▶ Problem set
- 1) Copy out the astrology passage word for word, from "Theosophical" up to and including "and eBook editions.".
- 2) In the astrology passage, why must a newspaper's astrological messages be general enough to cover about 1/12 of the population?

▶ Passage

_ _ _

Theosophical
Astrology


by Helen Valborg, William Q Judge, HP Blavatsky, and Raghavan Iyer


  ISBN 978-0-9992382-3-3


  Available at Amazon.com
  in both print version and eBook editions.

 

  "Astrology includes many things, has many forms, and serves multiple purposes. Taking just three common examples, typical astrological charts show the positions and relations of the planets at the moment and location of birth. Progressed astrology maps the return of planets to their birth positions as well as the times and ways they cross and relate to those original positions and to one another. And horary astrology looks at the positions of the planets in the zodiac at a given moment when some decision is to be made (e.g., when to lay the foundation stone of a temple). And then there is the astrology once commonly found in newspapers, where planets were taken in conjunction with the signs of the zodiac to give general indications of what to expect for the day, given one’s birth sign. This latter was never taken seriously by knowledgeable astrologers, being rather like the sentiments found in fortune cookies ending meals in Chinese restaurants. "People admire your attitude," for example, can apply to anyone’s self-image, and so it "works." But such messages are random, and the newspaper’s astrological messages each have to be general enough to cover about 1/12 the population, because there are 12 signs in the zodiac.
  There is much more to any system of astrology than the mechanisms for casting a chart or giving naïve interpretations, as, for example, Mars means conflict, Jupiter wealth or generosity, Mercury intelligence, and so on. Like all sciences, astrology is a complex of symbols and principles of interrelationships. And like all science, astrology is also based on experience and observation. In some ways, astrology is more like medical science than physics, since its variables are often multivalent and context-dependent. And like all sciences, astrology is based on assumptions about the nature of reality and the universe. It shares with all sciences the assumption that there are discoverable laws of nature that are invariant, at least over long periods of time. It shares the assumption that nature and the universe is intelligible to a reasoning, observing consciousness.

_ _ _

▶ Provided material
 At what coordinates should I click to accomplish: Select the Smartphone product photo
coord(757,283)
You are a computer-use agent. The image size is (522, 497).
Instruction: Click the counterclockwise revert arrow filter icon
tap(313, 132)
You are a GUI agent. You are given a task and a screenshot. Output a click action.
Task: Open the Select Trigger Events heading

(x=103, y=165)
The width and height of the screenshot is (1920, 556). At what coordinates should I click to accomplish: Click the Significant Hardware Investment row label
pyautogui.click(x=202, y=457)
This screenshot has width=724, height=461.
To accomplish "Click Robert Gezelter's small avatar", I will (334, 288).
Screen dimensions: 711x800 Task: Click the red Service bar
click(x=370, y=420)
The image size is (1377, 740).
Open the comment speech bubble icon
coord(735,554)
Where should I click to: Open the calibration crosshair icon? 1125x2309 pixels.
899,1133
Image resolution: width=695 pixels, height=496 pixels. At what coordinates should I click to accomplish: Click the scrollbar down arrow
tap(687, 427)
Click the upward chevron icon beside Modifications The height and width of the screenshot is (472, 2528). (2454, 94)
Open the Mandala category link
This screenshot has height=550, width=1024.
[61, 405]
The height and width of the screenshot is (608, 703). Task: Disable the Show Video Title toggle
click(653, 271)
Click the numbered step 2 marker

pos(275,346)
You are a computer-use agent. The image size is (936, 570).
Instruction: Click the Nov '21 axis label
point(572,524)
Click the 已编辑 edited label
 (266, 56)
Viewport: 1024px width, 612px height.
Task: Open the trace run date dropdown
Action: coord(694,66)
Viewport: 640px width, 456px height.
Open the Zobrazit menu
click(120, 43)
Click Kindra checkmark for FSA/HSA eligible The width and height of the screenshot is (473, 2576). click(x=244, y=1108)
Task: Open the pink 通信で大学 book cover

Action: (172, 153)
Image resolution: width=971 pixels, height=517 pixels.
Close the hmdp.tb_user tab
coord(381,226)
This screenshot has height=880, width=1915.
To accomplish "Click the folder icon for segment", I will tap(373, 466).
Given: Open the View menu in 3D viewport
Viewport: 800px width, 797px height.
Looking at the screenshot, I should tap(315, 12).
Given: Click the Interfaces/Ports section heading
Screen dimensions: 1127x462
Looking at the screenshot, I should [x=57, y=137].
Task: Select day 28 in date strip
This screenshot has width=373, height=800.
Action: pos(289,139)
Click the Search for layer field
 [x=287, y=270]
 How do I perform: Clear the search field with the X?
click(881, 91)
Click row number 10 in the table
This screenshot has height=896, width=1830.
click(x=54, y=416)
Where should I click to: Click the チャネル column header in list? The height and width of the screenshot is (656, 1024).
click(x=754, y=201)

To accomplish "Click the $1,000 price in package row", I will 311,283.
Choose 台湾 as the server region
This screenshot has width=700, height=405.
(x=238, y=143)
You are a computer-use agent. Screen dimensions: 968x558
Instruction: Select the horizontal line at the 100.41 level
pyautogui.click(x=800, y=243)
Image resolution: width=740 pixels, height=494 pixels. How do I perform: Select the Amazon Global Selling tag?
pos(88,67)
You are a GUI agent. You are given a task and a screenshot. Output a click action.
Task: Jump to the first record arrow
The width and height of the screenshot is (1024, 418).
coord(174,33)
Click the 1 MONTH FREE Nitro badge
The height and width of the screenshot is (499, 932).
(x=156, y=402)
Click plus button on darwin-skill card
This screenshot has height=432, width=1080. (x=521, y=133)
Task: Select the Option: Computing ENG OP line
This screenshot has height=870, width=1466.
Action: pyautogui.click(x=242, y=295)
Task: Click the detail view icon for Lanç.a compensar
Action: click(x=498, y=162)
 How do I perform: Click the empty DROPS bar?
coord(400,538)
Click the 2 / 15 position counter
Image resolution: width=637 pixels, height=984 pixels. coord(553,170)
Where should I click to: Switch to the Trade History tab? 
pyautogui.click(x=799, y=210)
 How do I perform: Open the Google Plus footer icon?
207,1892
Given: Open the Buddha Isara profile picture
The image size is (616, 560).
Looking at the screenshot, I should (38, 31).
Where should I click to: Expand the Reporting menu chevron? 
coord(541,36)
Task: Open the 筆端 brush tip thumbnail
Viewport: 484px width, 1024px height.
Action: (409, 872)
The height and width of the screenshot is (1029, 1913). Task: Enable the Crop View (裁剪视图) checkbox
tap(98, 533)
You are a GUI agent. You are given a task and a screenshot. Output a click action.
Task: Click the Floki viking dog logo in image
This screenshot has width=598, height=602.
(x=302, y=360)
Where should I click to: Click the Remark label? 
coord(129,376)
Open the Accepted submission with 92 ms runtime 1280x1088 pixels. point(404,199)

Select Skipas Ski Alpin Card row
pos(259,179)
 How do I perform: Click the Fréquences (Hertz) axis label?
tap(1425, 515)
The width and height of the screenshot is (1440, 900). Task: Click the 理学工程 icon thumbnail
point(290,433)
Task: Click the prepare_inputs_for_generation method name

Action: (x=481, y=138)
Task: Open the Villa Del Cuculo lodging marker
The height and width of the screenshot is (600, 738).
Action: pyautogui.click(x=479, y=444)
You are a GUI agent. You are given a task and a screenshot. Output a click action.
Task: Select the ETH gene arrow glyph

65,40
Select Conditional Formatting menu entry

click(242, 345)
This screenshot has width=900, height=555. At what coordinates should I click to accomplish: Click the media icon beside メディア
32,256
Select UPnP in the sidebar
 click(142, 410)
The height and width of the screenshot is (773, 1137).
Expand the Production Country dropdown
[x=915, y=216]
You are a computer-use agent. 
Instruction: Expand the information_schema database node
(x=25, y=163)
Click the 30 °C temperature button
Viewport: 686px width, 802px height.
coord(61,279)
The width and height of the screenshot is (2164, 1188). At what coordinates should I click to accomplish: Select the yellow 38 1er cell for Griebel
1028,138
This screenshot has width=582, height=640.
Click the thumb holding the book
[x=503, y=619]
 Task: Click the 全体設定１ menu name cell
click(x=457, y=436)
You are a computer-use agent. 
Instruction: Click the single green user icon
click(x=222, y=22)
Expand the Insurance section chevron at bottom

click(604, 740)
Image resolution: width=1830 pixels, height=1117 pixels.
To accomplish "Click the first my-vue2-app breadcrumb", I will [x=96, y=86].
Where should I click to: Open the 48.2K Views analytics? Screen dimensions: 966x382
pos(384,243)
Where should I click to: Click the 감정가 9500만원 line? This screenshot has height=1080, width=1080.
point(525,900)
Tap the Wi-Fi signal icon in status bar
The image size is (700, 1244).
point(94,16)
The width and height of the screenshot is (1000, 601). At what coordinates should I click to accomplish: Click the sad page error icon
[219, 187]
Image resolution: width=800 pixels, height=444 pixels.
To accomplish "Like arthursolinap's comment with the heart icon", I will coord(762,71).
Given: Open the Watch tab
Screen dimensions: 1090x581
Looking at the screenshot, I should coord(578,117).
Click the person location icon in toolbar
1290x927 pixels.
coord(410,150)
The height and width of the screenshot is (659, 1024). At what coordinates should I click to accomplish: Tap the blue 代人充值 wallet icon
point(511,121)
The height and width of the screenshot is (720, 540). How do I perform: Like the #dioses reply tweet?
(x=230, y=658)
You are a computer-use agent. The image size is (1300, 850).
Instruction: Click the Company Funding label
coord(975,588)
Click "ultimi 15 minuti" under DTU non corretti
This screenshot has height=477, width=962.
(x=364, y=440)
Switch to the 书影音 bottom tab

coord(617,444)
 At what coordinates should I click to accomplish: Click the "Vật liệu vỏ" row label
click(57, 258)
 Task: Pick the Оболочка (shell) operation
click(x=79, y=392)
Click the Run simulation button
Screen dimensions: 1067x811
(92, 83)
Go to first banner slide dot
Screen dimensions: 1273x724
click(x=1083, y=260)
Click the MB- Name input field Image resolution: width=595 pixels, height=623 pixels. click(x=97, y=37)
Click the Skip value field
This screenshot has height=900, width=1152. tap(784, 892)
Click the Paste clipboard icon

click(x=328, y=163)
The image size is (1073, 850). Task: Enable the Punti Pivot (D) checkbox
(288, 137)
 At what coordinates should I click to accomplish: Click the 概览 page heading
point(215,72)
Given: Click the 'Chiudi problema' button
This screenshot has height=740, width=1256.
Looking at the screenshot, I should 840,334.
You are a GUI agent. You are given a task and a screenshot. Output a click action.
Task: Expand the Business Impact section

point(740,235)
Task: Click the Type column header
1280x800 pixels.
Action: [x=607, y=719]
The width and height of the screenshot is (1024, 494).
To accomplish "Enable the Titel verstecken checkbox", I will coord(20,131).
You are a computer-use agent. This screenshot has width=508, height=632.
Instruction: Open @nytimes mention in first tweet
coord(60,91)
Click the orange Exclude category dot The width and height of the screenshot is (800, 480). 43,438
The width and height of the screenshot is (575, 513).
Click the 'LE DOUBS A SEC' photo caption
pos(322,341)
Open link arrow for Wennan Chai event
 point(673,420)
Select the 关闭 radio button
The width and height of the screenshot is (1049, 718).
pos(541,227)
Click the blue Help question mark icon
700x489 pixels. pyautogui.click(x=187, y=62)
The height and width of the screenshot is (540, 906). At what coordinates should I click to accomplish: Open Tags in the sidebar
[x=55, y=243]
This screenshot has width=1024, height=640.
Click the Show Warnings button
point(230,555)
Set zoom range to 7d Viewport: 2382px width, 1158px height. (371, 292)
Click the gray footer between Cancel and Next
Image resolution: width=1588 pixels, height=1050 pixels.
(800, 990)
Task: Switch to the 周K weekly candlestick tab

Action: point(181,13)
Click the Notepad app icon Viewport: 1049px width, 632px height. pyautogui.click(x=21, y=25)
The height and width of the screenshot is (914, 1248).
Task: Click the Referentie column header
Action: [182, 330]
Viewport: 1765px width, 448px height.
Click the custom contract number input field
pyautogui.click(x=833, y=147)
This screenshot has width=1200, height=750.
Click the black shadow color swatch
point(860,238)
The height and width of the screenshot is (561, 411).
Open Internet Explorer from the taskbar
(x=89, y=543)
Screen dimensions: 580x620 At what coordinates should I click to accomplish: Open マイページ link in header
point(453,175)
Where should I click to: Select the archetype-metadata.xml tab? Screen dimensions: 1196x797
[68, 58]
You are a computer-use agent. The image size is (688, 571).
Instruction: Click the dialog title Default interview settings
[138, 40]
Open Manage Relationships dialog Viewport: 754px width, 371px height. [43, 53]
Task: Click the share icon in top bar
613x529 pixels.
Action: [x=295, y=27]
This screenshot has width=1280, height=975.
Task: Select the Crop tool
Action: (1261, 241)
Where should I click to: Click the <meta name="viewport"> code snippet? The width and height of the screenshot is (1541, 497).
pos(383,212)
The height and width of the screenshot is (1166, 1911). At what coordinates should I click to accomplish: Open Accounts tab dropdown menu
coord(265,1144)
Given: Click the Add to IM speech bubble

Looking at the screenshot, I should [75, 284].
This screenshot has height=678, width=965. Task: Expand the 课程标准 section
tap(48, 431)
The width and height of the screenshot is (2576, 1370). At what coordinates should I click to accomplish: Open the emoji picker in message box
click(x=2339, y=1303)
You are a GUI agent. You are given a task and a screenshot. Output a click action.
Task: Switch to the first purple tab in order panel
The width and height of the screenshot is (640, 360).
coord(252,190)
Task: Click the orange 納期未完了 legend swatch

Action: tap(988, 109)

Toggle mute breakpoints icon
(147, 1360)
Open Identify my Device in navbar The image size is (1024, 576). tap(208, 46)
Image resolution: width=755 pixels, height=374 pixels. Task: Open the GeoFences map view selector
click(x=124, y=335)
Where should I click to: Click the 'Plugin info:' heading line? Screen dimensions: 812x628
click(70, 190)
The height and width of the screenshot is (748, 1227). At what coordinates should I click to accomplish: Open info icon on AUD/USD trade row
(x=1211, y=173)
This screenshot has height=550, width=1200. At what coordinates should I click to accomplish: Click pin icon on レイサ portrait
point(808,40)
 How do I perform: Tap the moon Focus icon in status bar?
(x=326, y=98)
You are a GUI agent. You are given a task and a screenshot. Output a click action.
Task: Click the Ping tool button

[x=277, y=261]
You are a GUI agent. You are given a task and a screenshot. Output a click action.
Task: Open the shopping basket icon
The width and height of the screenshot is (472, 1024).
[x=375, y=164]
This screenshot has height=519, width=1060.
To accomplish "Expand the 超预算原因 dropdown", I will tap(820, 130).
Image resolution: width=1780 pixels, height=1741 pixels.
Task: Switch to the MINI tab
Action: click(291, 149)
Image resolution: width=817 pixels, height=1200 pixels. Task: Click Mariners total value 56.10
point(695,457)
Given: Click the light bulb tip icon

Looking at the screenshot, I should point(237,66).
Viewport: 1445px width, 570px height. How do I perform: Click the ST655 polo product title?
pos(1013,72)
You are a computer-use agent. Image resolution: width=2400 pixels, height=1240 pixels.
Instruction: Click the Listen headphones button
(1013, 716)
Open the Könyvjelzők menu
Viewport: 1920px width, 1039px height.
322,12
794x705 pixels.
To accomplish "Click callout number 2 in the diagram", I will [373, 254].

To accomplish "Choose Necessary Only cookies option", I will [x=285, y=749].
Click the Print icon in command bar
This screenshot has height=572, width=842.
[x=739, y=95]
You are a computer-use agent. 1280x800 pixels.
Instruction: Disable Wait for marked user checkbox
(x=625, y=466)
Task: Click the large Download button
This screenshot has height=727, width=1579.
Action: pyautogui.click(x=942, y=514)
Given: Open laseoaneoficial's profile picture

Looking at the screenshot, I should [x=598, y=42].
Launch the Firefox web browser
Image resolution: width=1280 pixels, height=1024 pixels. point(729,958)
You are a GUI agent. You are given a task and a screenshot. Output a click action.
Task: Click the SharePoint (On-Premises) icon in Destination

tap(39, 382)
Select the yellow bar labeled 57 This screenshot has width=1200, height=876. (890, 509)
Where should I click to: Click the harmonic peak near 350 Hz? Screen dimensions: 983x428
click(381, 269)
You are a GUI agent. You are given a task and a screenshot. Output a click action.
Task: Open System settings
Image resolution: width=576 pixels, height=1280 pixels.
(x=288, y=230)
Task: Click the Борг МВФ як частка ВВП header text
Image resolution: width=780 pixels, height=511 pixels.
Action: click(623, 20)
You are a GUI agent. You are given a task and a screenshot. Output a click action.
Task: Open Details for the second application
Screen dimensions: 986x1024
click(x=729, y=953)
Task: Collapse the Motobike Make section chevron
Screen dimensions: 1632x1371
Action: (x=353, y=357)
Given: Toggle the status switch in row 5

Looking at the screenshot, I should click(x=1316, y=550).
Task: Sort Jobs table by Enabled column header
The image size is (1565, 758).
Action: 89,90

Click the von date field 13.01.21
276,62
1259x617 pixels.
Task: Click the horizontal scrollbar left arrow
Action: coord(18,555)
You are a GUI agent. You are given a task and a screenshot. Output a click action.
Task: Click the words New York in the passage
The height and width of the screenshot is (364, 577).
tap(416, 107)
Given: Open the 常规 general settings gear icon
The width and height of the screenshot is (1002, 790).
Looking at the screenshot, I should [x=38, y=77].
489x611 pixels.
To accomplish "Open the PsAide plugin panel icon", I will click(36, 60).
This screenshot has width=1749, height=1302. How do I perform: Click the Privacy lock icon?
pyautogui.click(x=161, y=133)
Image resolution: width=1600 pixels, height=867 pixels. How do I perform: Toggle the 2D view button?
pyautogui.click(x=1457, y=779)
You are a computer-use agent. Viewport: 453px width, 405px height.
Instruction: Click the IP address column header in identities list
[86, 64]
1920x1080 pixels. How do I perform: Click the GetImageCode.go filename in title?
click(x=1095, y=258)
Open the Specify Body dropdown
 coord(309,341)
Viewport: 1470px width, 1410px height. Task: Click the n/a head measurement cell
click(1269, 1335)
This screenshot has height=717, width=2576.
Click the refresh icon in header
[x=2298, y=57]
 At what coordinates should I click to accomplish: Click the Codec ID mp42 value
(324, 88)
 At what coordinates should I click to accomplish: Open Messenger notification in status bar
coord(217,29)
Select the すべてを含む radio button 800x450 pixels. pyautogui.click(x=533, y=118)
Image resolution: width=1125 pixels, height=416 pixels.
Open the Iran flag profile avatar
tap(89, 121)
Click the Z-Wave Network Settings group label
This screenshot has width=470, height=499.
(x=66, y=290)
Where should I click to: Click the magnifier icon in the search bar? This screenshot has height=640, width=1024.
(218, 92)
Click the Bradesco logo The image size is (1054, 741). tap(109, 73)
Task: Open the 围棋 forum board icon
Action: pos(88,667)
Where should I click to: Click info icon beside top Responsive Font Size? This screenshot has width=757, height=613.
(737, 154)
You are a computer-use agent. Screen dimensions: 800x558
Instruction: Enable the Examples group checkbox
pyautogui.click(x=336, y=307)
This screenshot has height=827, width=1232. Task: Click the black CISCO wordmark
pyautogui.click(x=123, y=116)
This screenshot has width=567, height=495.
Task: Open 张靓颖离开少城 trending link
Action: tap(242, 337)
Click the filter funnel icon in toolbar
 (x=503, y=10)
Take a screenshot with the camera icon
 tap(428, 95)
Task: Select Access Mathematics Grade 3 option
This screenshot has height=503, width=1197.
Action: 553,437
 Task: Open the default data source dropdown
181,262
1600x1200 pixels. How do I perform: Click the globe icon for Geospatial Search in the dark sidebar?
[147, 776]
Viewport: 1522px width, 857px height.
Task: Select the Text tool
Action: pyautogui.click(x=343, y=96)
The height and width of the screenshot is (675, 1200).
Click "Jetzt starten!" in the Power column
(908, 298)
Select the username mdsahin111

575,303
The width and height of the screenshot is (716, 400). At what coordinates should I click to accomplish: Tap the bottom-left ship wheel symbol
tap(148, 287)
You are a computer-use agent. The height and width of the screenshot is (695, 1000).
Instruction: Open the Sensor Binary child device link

_ _ _

▶ Results for each task
- 1)
Theosophical
Astrology


by Helen Valborg, William Q Judge, HP Blavatsky, and Raghavan Iyer


  ISBN 978-0-9992382-3-3


  Available at Amazon.com
  in both print version and eBook editions.

- 2) There are 12 signs in the zodiac.